A positividade tóxica, embora domine as redes sociais, não surgiu ali. O livro "O Segredo", de Rhonda Byrne, ainda é um best-seller 13 anos depois de seu lançamento porque vende uma fórmula mágica para conseguir alcançar seus objetivos: pensar positivo.

O que fez Vanessa perceber o engodo no conceito "pensamentos positivos são a solução para tudo" foi a vivência com a gordofobia. "A gente não consegue comprar roupa, sentar-se no metrô. Como assim a minha vida vai melhorar se eu apenas pensar em coisas boas? Além do que, essa filosofia culpabiliza a pessoa gorda. Eu mesma não sou gorda porque quero, não é porque não tive forças para emagrecer. É porque sou assim. Dizer que sou como sou porque 'não pensei positivo o bastante' é excludente, radical e não está certo."

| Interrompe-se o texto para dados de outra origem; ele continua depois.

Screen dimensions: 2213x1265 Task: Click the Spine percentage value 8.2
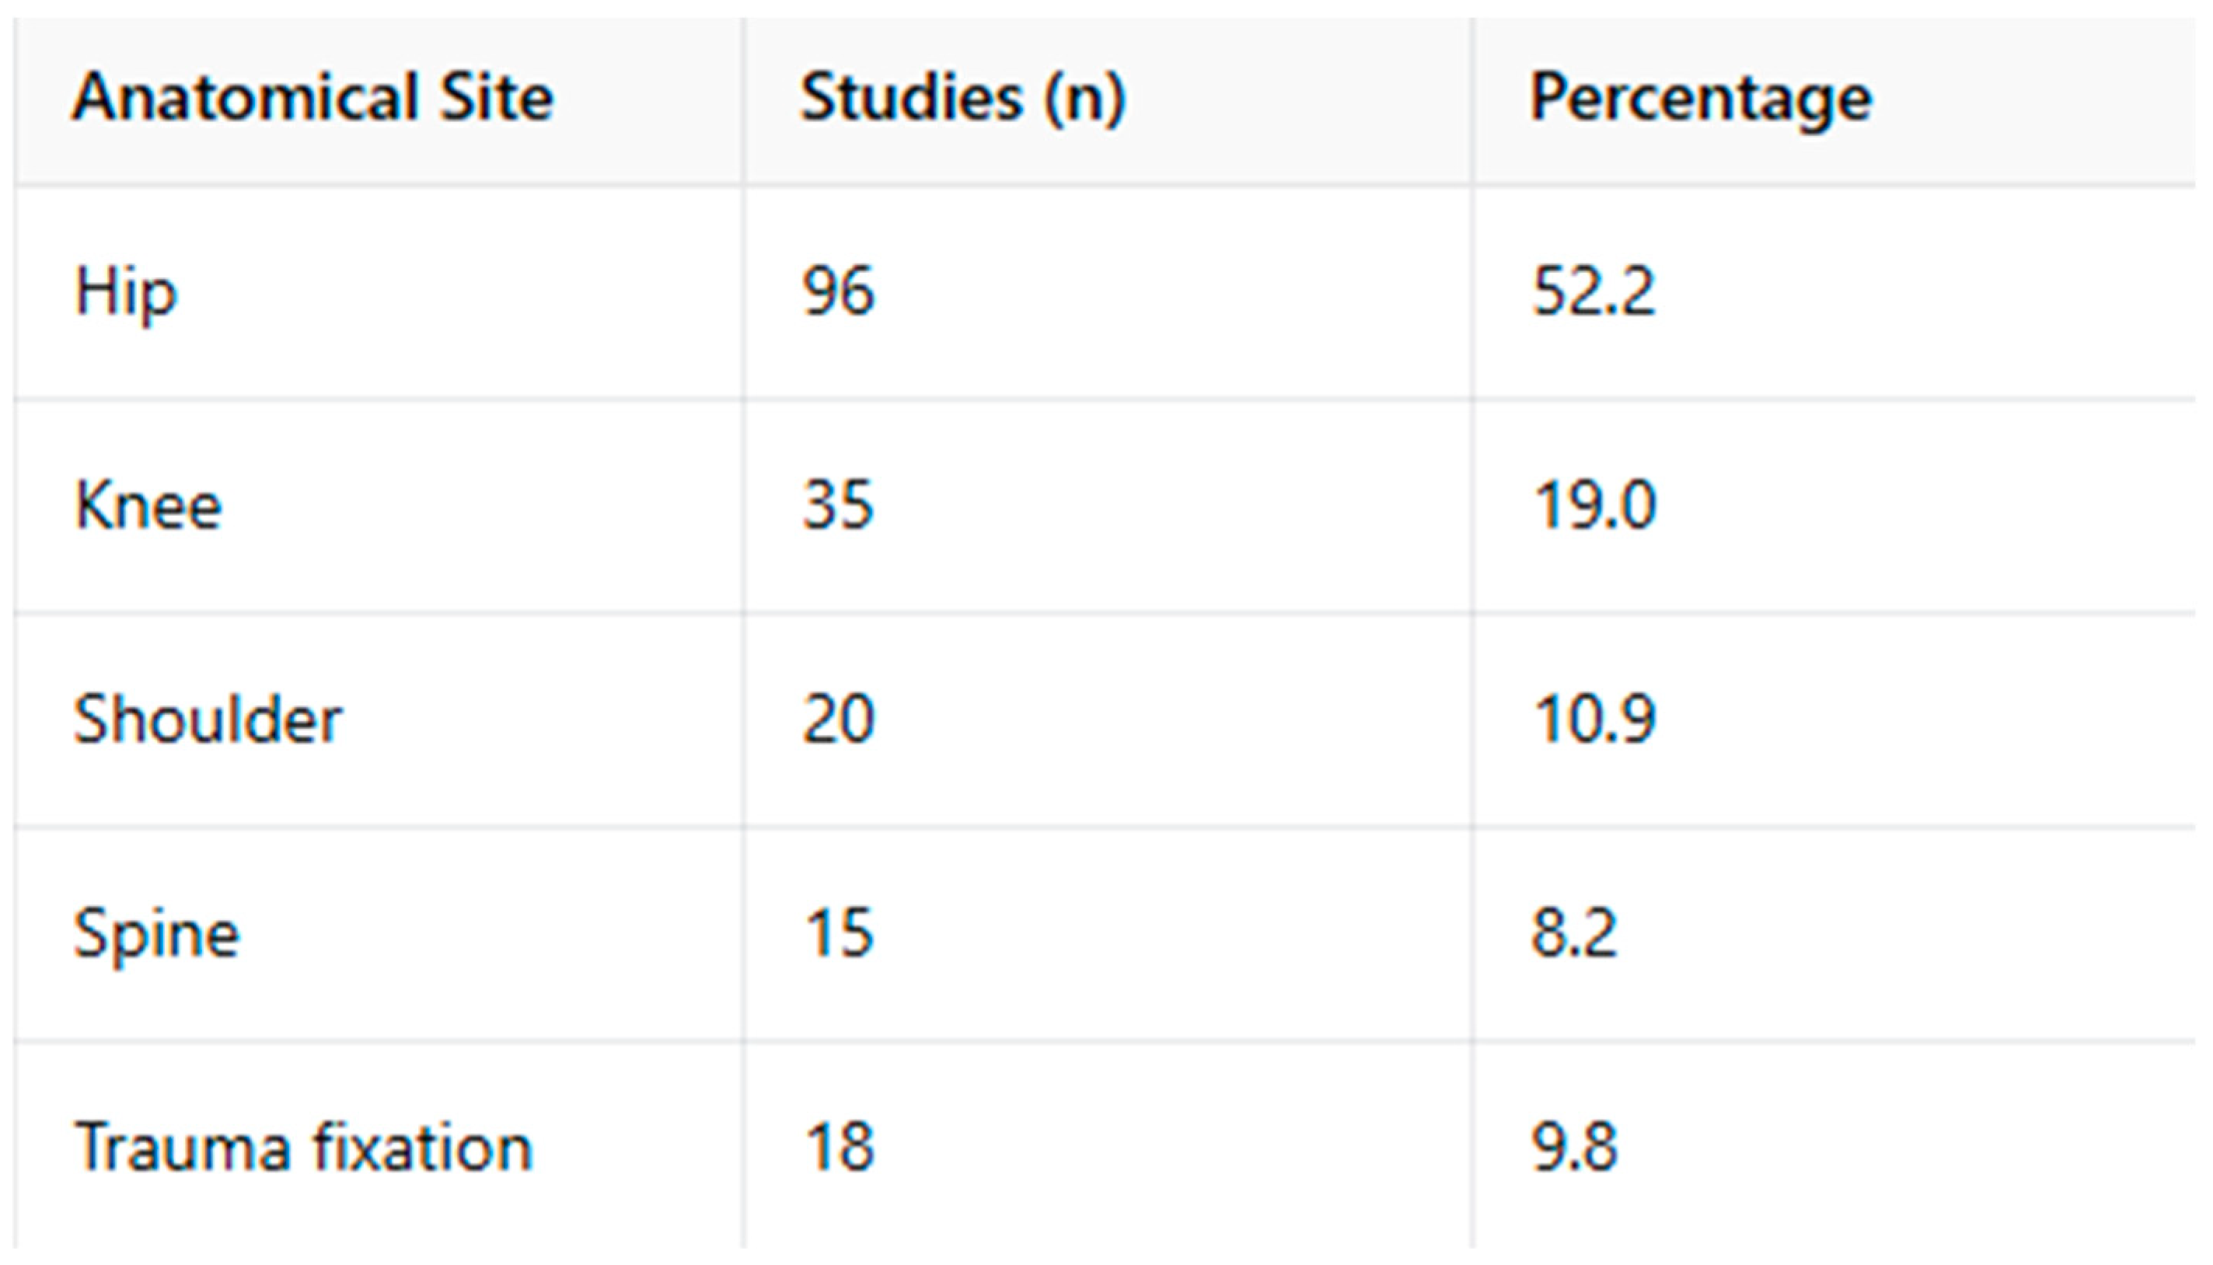(1574, 933)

Positividade pouco empática

Yuri Busin pensa que ser uma pessoa positiva não faz mal algum. "É muitíssimo benéfico, é uma perspectiva de vida muito valiosa, mas ela não pode nos cegar." O perigo mora no exagero. "Quando ignoramos uma questão problemática, ela tende a crescer e a explodir. Uma pessoa que simplesmente não quer olhar algo que precisa resolver pode sofrer muito mais com isso lá na frente", afirma.

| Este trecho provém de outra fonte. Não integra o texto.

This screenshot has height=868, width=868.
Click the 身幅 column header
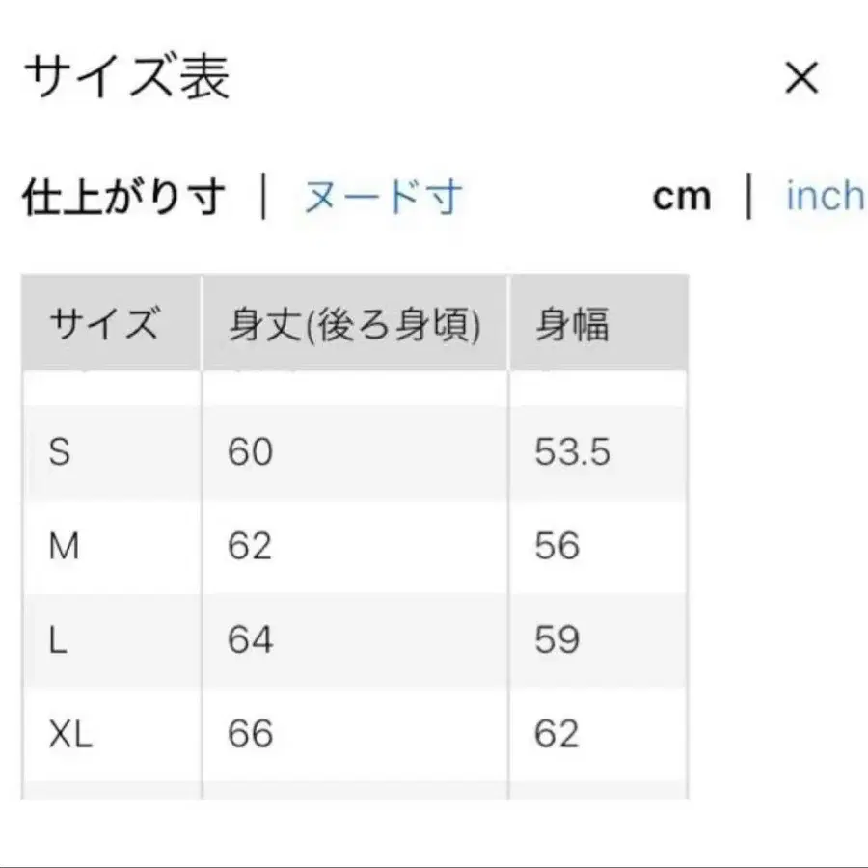pyautogui.click(x=571, y=322)
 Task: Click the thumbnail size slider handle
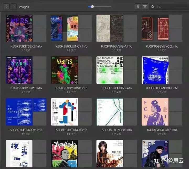(92, 7)
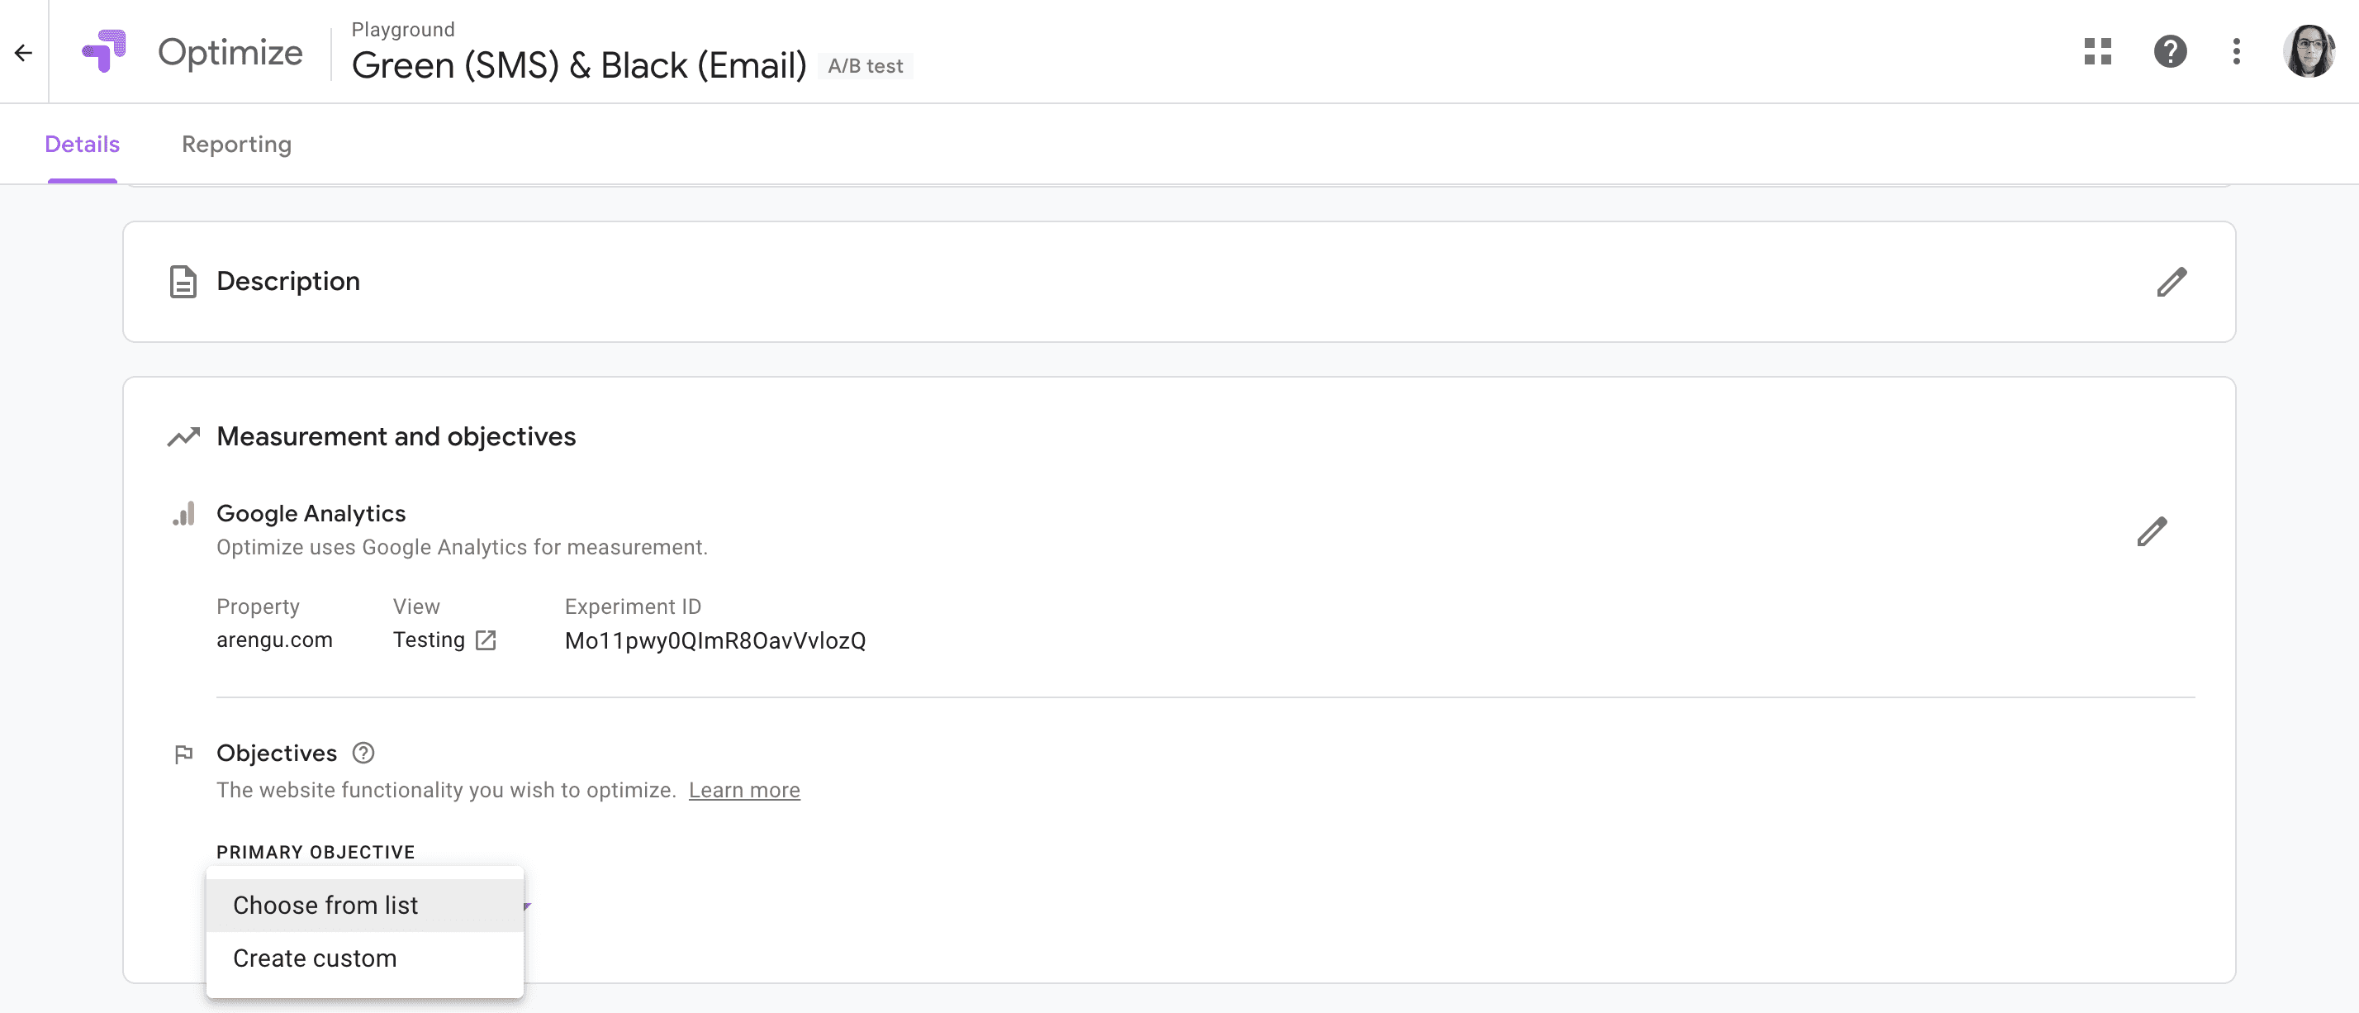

Em uma tentativa de tentar "bloquear" qualquer energia negativa, você deixa de escutar as pessoas ao seu redor. "Quando um amigo seu pede para conversar contigo para reclamar do trabalho e você se nega a escutá-lo para não ter essa 'carga negativa' sobre si, soa como falta de empatia. E, se você é pouco empático, você não está sendo nem um pouco positivo, mas sim ignorando os sentimentos de uma pessoa", diz Busin.

Vanessa Joda percebe isso quando, ao falar sobre o preconceito que sofre no dia a dia, colegas de tapete de ioga dizem que "isso não existe", ou que "é só ignorar essas situações negativas". "Ao lidar dessa forma, você está dizendo que o que aquela pessoa vive não importa, que a vivência dela é invisível. Isso é muito doloroso." Yuri Busin complementa: diz que esse tipo de postura é completamente o contrário do que a psicologia positiva afirma ser bom para o ser humano. "Muitas vezes ela não quer uma solução, mas apenas desabafar."

Para evitar cair nessa armadilha, faça uma autorreflexão: perceba se você está realmente escutando o que o outro tem a dizer, e se está dando importância para o que ele sente. "Oferecer um ombro amigo, ter uma escuta ativa, é fazer uma boa ação. Isso sim é positividade."